Interferon 'imperfect' for prolonged melanoma survival

One such agent, GM-CSF, is a cytokine, a member of the same family as the only treatment approved by the U.S. Food and Drug Administration (FDA) for adjuvant therapy of melanoma - interferon.

But Lynn Spitler, M.D., explains interferon has some problems that agents such as GM-CSF may not have.

Special interest An internist and immunologist at the Northern California Melanoma Center in San Francisco, Dr. Spitler has been researching melanoma for 30 years with a special interest in immunopotentiator drugs to boost the immune response, particularly in the adjuvant setting - trying to prolong the survival in patients who have already been diagnosed and had surgical treatment for melanoma.

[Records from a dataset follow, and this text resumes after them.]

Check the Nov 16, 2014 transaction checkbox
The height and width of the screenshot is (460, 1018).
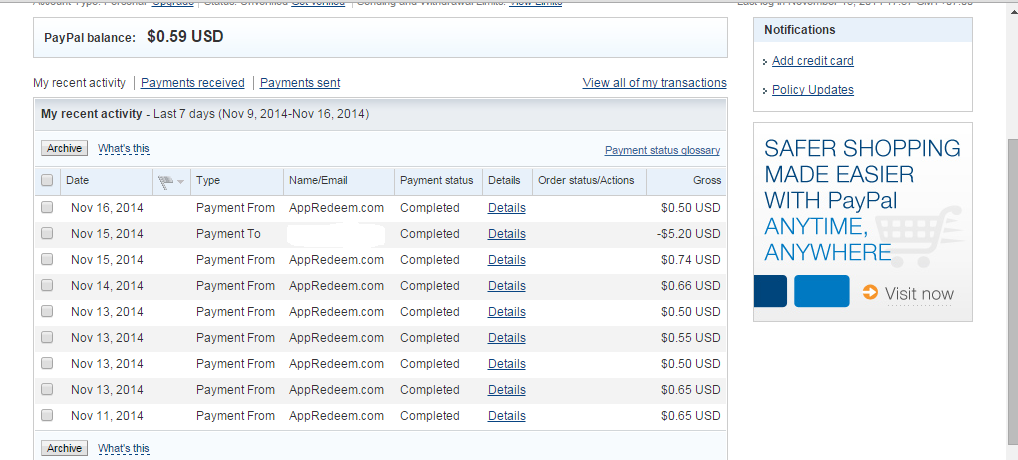[x=47, y=208]
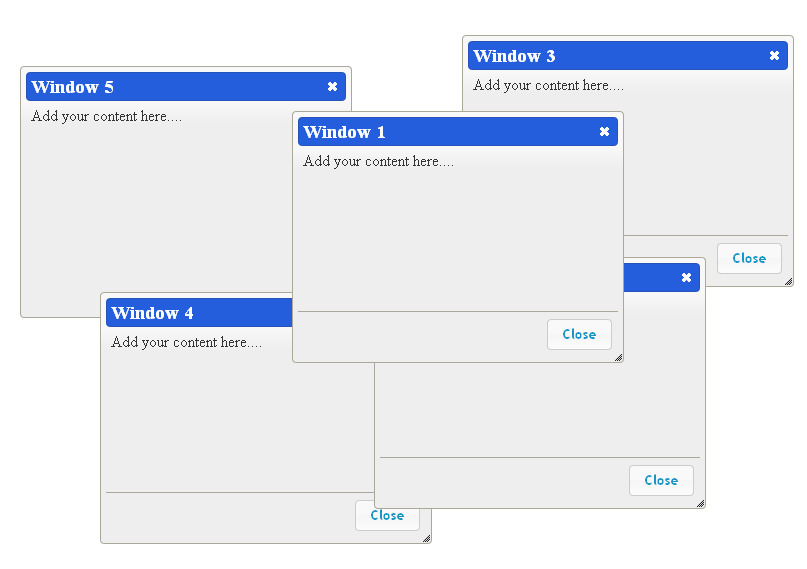Click resize grip of the window with hidden title
The image size is (807, 569).
tap(700, 503)
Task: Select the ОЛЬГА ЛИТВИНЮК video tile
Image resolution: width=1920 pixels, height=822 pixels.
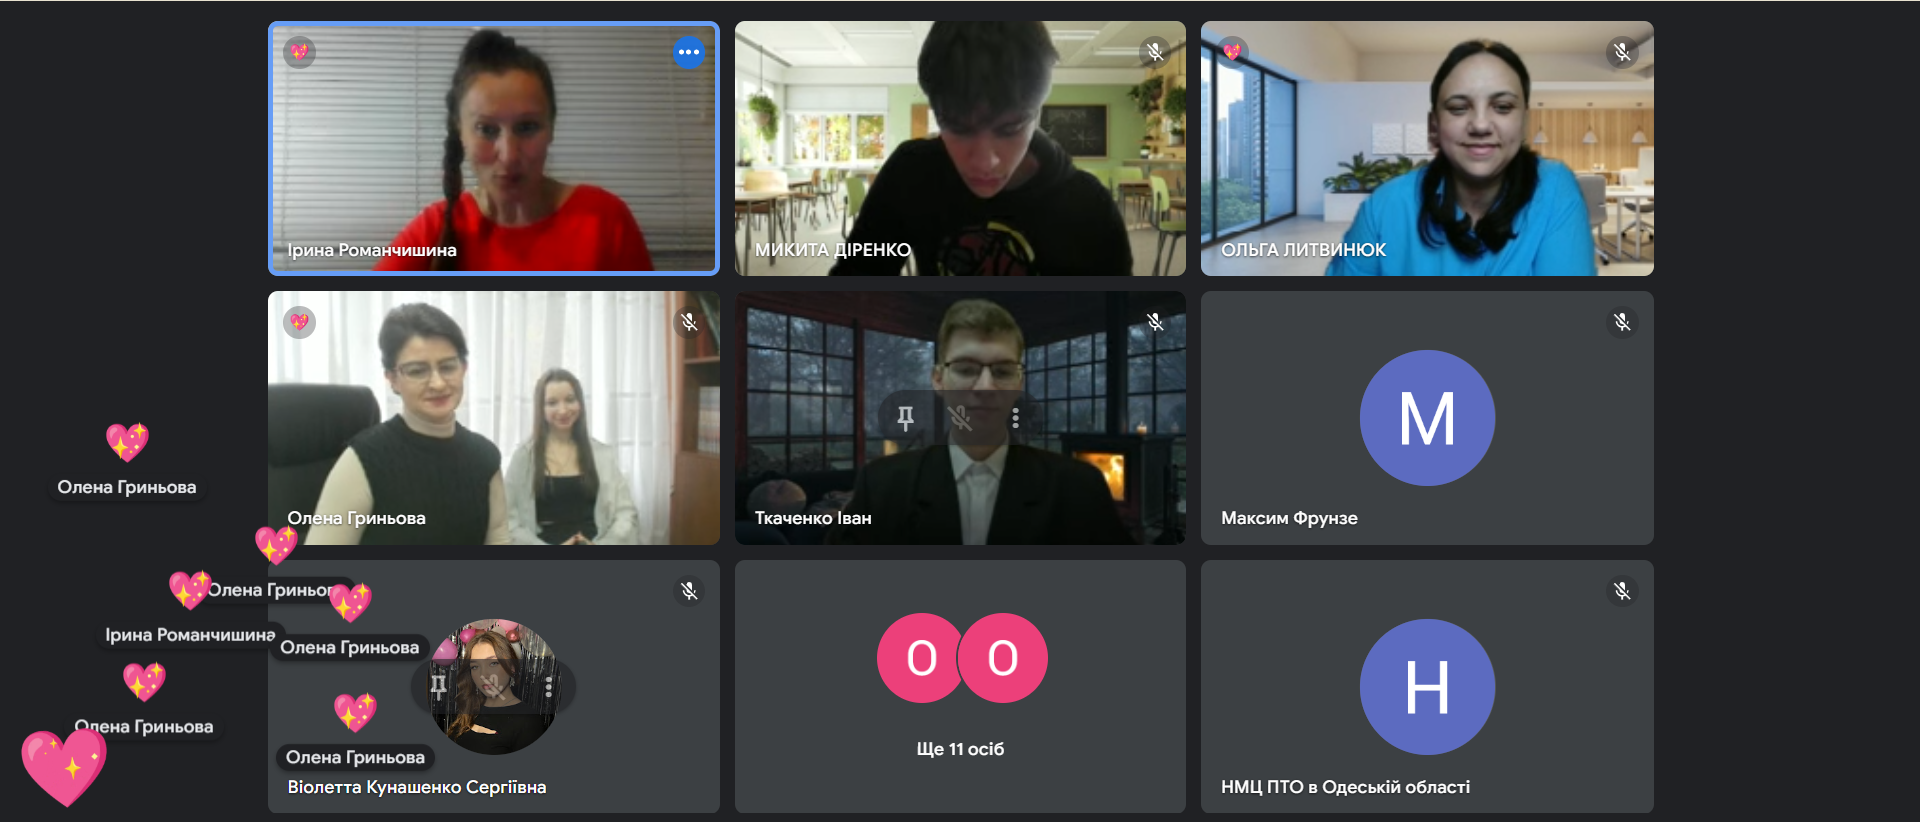Action: point(1427,148)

Currently, researchers are looking at ways of modulating the immune response in melanoma patients, according to Dr. Spitler: vaccines to induce a specific immune response and cytokines to activate microphages.

"The problem with vaccines," Dr. Spitler says, "is that potential efficacy for many of them is limited to patients who have a particular histocompatibility type - that is, they have potential efficacy only in patients who are HLA A2 positive - a type present in only about half of the population."

Activating macrophages For the past 10 years, Dr. Spitler has been studying means of activating macrophages so that they will kill tumor cells and leave normal cells alone. She is working with an agent called GM-CSF, the drug Leukine (Berlex).

In the original studies published in The Journal of Clinical Oncology in 2000, the two-year survival rate of patients in the control group treated with surgery alone was 15 percent with a median survival time of about 12 months. For those treated with surgery and GM-CSF, the two-year survival rate increased to 64 percent with a median survival time of over 36 months."

A randomized phase 3 study is currently under way. It is a six-armed program with 600 patients, more than 400 of whom have been accrued.

A consortium led by the Eastern Cooperative Oncology Group is conducting the randomized study.

Patients who are HLA A2 positive are randomized to placebo, GM-CSF, GM-CSF plus vaccine or vaccine alone, HLA A2 negative patients are randomized to placebo or GM-CSF with 100 patients per arm.

GM-CSF is in the same class of drugs as interferon and interleukin, which, as cytokines, are all substances that are produced naturally by the immune cells in small amounts. Although they are all cytokines, the agents all have different mechanisms of action. These versions of the drug are being produced in the test tube and administered in doses higher than those produced in the body.

"GM-CSF offers the potential for improvement," Dr. Spitler says. "Vaccines offer potential for improvement, and those tests are both in phase 3 studies now. We believe they are less toxic than interferon and if they are shown to be effective - that would represent a definite advance in the adjuvant treatment of melanoma."

Different goal Dr. Spitler says GM-CSF is also being studied for use in conjunction with vaccines but with a different goal.

"It's being used as an agent to boost the response to the vaccine. The dose and the route of administration are different from those used in our studies.

"The term 'vaccine' is not being used in the traditional sense of preventing disease; rather, these vaccines are used to treat patients who already have the disease. The use of the GM-CSF can boost the immune response generated by the vaccine."